June 21, 2021
So what did you make of the G7 meeting here in Cornwall?
Bishop Philip writes…
I joined a residents’ Facebook page in the run up to the event and I’m well aware that reactions in advance were what you might call ‘mixed’! I know some people who deliberately left home in Carbis Bay to avoid it all.
And I’m well aware too that there are concerns that there are now Covid-19 clusters both in the St Ives and Falmouth areas: clusters that may well be due to G7 activity there.

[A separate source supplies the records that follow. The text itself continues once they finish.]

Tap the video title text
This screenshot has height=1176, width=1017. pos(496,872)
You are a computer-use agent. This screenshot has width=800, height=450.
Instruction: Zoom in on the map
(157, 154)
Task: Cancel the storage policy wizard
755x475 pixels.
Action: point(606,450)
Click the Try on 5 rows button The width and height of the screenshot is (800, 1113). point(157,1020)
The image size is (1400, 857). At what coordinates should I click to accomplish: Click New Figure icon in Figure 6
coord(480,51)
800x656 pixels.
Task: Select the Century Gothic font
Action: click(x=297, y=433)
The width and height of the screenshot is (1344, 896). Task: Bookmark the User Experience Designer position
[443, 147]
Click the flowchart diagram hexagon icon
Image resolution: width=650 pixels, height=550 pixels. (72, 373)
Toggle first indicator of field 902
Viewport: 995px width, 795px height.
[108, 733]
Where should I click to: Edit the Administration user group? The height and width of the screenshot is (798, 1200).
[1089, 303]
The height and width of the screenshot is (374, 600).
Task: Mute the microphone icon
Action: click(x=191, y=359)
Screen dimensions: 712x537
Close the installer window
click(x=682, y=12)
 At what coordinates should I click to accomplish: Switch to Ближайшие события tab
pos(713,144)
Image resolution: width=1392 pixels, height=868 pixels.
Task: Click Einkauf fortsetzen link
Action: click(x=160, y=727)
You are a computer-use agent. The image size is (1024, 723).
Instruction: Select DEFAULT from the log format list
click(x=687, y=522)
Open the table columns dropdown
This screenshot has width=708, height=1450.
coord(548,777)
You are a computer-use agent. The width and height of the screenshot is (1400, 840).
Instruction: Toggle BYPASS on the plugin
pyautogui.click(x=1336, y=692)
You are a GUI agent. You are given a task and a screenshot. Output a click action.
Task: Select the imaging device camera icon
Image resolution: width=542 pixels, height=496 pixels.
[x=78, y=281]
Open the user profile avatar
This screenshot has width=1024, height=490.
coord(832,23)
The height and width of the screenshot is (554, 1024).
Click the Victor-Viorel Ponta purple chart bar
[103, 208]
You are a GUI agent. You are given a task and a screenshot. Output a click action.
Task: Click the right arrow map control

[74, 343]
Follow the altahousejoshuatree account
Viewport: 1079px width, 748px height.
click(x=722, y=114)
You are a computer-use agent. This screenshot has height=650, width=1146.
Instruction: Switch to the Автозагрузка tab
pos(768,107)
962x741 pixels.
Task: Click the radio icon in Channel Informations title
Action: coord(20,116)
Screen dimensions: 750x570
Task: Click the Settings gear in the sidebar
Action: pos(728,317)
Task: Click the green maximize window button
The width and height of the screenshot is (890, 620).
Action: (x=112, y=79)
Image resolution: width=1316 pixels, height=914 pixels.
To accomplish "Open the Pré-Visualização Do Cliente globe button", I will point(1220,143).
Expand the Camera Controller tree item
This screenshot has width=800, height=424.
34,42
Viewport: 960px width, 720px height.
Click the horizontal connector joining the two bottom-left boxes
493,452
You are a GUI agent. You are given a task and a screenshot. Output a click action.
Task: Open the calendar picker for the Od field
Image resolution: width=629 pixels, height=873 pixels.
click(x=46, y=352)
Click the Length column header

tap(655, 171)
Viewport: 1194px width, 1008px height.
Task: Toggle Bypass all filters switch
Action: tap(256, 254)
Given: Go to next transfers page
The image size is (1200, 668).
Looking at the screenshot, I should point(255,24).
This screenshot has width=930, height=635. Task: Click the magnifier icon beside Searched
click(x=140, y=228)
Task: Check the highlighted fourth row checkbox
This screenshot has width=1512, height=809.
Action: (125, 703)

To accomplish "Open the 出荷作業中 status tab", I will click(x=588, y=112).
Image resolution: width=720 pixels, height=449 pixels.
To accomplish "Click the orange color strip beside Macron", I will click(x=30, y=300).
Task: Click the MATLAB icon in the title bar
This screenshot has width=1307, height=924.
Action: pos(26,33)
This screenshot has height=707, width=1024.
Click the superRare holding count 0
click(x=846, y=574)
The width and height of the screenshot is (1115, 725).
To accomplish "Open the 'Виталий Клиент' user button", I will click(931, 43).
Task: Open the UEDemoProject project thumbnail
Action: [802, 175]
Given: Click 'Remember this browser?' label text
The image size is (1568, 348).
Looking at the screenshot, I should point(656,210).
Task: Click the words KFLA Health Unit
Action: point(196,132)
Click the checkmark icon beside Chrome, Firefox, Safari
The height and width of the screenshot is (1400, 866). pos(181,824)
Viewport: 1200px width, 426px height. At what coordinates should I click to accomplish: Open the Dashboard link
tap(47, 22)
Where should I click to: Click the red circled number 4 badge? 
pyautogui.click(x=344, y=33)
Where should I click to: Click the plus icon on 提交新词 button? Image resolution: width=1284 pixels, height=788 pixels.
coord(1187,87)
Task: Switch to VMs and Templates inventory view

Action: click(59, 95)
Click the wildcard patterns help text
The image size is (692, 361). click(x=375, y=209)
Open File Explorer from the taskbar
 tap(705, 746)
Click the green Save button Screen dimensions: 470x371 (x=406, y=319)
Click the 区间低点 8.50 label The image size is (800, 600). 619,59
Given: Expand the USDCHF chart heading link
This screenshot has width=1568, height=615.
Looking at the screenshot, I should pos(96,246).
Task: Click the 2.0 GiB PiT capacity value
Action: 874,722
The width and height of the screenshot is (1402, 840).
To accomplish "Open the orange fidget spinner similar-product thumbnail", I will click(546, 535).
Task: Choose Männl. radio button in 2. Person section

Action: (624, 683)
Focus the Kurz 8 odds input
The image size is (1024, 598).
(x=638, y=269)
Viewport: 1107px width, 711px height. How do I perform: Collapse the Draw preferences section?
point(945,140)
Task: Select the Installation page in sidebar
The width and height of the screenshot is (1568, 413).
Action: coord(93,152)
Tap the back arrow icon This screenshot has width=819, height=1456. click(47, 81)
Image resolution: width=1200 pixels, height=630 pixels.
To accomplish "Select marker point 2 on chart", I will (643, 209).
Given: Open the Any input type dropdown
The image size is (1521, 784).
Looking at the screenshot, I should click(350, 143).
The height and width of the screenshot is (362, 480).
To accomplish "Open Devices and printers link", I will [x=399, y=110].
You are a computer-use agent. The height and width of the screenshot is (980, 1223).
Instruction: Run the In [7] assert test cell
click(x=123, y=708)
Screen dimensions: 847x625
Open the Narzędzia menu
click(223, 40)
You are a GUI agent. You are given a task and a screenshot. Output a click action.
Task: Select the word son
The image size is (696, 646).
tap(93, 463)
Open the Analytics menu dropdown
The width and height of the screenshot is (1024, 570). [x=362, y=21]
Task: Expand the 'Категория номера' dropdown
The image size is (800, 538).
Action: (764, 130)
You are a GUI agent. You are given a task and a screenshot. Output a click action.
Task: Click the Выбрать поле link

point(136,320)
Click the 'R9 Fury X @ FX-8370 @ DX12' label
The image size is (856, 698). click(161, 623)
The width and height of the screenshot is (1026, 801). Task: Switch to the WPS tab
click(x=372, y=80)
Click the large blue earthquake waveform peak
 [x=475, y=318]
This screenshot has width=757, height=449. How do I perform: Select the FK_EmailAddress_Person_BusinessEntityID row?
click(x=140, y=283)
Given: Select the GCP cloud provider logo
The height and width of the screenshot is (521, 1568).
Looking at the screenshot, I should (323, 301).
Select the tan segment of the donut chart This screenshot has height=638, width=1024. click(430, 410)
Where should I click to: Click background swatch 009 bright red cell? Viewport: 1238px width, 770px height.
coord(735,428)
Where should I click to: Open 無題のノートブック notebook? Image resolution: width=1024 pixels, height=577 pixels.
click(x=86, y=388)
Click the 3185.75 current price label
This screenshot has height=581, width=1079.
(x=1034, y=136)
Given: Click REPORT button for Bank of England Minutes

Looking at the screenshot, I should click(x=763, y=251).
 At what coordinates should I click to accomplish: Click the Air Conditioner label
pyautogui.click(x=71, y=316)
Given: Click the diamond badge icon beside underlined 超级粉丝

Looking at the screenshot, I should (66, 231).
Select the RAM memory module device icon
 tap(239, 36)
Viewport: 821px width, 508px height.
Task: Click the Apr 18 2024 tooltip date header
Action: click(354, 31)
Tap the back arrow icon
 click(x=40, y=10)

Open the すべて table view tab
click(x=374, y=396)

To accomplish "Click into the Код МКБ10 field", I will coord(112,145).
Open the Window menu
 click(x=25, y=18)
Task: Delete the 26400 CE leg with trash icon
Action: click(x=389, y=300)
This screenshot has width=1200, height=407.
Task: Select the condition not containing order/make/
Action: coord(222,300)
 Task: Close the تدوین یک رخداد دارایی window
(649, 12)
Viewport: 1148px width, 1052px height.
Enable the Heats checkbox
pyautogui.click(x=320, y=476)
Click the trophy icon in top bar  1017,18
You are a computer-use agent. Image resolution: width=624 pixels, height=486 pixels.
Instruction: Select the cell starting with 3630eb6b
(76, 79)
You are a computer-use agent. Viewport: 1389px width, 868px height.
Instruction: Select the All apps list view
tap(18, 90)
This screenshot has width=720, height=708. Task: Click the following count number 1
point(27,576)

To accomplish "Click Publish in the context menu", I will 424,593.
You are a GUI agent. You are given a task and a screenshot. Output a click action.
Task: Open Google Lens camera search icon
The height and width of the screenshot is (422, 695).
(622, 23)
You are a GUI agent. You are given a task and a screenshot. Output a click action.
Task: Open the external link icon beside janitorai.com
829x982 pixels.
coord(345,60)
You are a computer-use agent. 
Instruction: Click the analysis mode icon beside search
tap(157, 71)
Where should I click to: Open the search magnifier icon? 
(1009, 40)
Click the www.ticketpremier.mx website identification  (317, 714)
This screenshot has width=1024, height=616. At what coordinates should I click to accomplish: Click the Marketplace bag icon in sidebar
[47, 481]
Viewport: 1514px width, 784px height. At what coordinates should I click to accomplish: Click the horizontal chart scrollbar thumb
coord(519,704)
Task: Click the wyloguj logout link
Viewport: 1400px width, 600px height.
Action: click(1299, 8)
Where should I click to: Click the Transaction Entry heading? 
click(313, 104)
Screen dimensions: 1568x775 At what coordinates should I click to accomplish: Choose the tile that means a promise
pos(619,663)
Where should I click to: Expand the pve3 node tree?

For all the reservations there was much about the event that was good. For a couple of days the world’s attention was focused on this beautiful Duchy. The sun came out after a mizzly start. The Red Arrows flew superbly. Protests passed off without incident and visiting police remarked very positively about the warmth of welcome they received. There was something of a carnival atmosphere about it all.
But for all that I do have some reservations – not about the event itself but about the outcomes.
I fear that there was insufficient urgency in addressing the climate crisis. And former Prime Minister Gordon Brown branded the response to the pandemic a ‘moral failure’. Pledging a billion vaccines sounds amazing – but it’s less than 10% of what is needed.
Why does this matter? Jesus had a radical view of our responsibilities to those around us – and he put no boundaries to that responsibility.
When he was asked, ‘Who is my neighbour?’ Jesus told the story of the Good Samaritan. It’s a story that blows apart any idea that our neighbours are only those near us and like us. In the story it’s a foreigner and a stranger who acts as a very good neighbour to someone who would probably have despised him for not being ‘one of us’.
We live in a globally connected world. It’s only by taking our global, neighbourly, responsibilities seriously than we can hope to address its problems. Acting like that is not only the smart thing to do. It’s also the right thing to do.